Valeria delante de la Catedral de Trujillo. Invierno 2020. Foto: Archivo personal.

Anhelando el regreso a Perú


Era diciembre de 2019 cuando Brayan Calva se fue a Madrid para visitar a su hermana Mayra. En Lima ya hacía mucho calor, mientras en España arreciaba el frío. Mientras durara su breve estadía, él quería pasear un poco y de paso ayudar a Mayra con el cuidado de sus cuatro hijos. Entonces no imaginaba que la propagación del coronavirus en la capital española cambiaría todos sus planes. El aeropuerto Adolfo Suárez Madrid-Barajas cerró el 10 de marzo y su vuelo de retorno a Lima fue cancelado. “Era como lanzar un dado a la suerte, no sabía en qué momento iba a regresar al Perú”, recuerda Brayan. Pensó que se quedaría hasta junio, pero en octubre seguía en Madrid. Sin embargo, él decidió convertir un problema en una oportunidad. Hizo gestiones sobre su situación migratoria y logró los permisos necesarios para quedarse en España dado que podía ayudar en casa a su hermana y a su cuñado, quienes trabajan en un hospital atendiendo a pacientes enfermos de Covid-19. 

Los paseos de Brayan por la Plaza Mayor y la Puerta de Toledo le recordaban algunas calles del centro de Lima. Pero su nostalgia no era tanto por las calles, sino por la gente. “Estoy solo aquí. Viviendo con mi hermana me he sentido como en casa, pero cuando salía a caminar percibía la ausencia de mis raíces y recordaba a mis amigos”, confiesa con cierta melancolía. “Conozco un par de personas acá, pero no son amigos cercanos. No les tengo tanta confianza como para hablarles de lo que me pasa o me molesta. No tengo con quien compartir mis sentimientos”, admite. Además, siente que le hace falta el afecto de sus padres y de su hermana menor. Estas ausencias en su vida le han dejado una sensación de vacío. Debido al cambio de horario, no se ha podido comunicar con tanta frecuencia con sus amigos y compañeros de la universidad. Brayan rememora las conversaciones que antes solía tener con ellos.

Brayan frente a la Plaza Mayor de Madrid en enero de 2020. Foto: Archivo personal.

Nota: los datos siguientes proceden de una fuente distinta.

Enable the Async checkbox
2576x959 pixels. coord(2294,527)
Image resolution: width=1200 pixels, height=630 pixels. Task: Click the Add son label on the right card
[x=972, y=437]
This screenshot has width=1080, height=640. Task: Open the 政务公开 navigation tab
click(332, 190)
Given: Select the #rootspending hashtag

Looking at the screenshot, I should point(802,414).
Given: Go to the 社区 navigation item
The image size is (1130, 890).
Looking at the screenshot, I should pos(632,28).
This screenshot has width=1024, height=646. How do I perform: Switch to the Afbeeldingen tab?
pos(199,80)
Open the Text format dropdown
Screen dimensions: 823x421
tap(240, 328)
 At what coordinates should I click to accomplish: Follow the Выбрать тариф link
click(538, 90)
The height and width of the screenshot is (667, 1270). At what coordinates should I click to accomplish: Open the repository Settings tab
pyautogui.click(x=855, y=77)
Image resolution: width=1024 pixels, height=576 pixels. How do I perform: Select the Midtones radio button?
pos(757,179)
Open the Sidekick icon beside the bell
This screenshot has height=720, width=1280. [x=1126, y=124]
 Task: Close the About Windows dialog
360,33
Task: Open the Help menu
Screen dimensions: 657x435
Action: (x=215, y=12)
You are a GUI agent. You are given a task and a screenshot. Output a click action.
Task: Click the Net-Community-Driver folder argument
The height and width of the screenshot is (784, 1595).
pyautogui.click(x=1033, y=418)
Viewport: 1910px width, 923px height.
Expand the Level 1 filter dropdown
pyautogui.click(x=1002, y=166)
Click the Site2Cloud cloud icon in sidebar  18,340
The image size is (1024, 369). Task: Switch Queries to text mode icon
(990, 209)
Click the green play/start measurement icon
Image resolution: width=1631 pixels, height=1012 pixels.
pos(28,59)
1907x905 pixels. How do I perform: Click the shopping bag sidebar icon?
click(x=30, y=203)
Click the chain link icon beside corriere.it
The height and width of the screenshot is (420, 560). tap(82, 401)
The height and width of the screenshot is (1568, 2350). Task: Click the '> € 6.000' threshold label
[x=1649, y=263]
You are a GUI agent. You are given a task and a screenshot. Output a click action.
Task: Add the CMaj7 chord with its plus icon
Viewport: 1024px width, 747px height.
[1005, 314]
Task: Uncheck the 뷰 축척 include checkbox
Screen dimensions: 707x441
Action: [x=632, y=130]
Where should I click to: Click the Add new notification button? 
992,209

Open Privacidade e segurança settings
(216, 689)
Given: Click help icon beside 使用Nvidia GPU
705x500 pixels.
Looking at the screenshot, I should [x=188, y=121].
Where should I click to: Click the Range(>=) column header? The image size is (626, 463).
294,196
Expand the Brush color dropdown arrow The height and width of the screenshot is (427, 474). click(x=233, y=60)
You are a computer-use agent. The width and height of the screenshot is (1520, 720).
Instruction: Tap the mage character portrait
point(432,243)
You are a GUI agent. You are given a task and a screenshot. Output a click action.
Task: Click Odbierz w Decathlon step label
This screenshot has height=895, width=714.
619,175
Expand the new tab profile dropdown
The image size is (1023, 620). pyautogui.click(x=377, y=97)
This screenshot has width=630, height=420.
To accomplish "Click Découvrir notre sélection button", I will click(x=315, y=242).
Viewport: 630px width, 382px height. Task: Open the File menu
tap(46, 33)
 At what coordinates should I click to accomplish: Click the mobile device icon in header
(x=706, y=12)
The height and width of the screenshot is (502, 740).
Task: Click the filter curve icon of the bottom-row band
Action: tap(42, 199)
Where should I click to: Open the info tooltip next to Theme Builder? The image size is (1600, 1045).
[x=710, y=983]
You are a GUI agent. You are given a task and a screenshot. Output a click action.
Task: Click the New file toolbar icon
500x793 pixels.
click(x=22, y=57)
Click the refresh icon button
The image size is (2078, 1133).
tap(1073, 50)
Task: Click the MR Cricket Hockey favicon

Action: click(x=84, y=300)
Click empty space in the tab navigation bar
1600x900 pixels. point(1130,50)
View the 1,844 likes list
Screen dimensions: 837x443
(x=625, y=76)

Entre abril y mayo, su hermana Mayra y su cuñado, ambos enfermeros, se contagiaron de Covid-19. Era inevitable: ella trabaja en el hospital El Escorial de Madrid y él en el hospital universitario de Móstoles. Solo hizo falta una semana para que Brayan también experimentara los síntomas. A pesar de que no se hizo la prueba, desarrolló todos los trastornos del virus: fiebre, dolor muscular y un malestar general en el cuerpo. Brayan recuerda: “Fue una semana en la que todos nos tomábamos la temperatura en el desayuno, el almuerzo y la cena, queríamos asegurarnos de que el termómetro no marcara más de 39 grados”. Los niños en casa no desarrollaron síntomas. Por suerte, el malestar se esfumó luego de unas semanas.  

Brayan ha terminado el último ciclo de Periodismo en la PUCP. No pudo matricularse en el semestre 2020-1 debido al repentino cierre de fronteras que le impidió pensar con claridad sobre lo que haría en el corto plazo. Ahora acaba de terminar la última vuelta de su carrera universitaria de manera virtual. En un principio le preocupaba que sus sobrinos fueran una distracción para sus clases a distancia. Son dos mellizos de siete años, otro niño de seis y un bebé de ocho meses. Sin embargo, a causa de la diferencia horaria entre Perú y España, recibía sus clases de madrugada, mientras sus sobrinos dormían. “No pestañeaba en todo el día. Apenas dormía, a veces trataba de hacer dormir al más pequeño de mis sobrinos para yo hacer una siesta de por lo menos una hora”, refiere. Tenía cursos de lunes a viernes, pero él siempre ha dispuesto de tiempo y mostrado la mejor voluntad para cuidar a sus sobrinos. Dado que Brayan no recibe ingresos desde que empezó la pandemia, Mayra, su hermana, se ha encargado de pagarle el último ciclo de la universidad. 

Si bien Brayan ha tenido un año difícil, sigue esperanzado en volver a Lima cuando disminuyan los contagios. Quiere estar con su familia, pero también trabajar en lo suyo: hacer periodismo de interés público e investigar para que los ciudadanos conozcan la verdad sobre sus políticos y autoridades. “Quisiera tener un regreso guerrero y meterme con todo en la chamba periodística del día a día”. Por ahora, anda muy pendiente de la coyuntura peruana.

Durante este periodo la vida de Brayan ha estado cargada de preocupaciones. Además de los estudios y la atención a sus cuatro sobrinos, también se desveló pensando en su padre, quien estuvo enfermo de Covid-19. Afortunadamente, se recuperó luego de tres semanas. Su padre es policía, un oficio que lo obliga a exponerse con frecuencia al contagio. “Si no fuera por mis sobrinos, hubiera vuelto a Lima en ese momento para cuidar de mi papá”, asegura. 

Brayan se toma una selfie delante de la fuente de Cibeles y el restaurante del Palacio de Cibeles, en Madrid. Foto: Archivo personal.

Rosa quiere volver a estudiar


Hace dos años que Rosa Alegre no veía a su familia. Por eso salió de Lima el 9 de marzo. Quería llegar a Karap, un caserío del distrito de Pamparomás, en la provincia ancashina de Huaylas. Su plan era el siguiente: quedarse tres días con sus padres y luego regresar a Lima para continuar con sus clases nocturnas de diseño de modas en el ISCEMP, un instituto que ofrece capacitación para el desarrollo de emprendimientos. Cuando el entonces presidente Vizcarra decretó la cuarentena, Rosa no tuvo otra opción que quedarse en Áncash durante siete meses.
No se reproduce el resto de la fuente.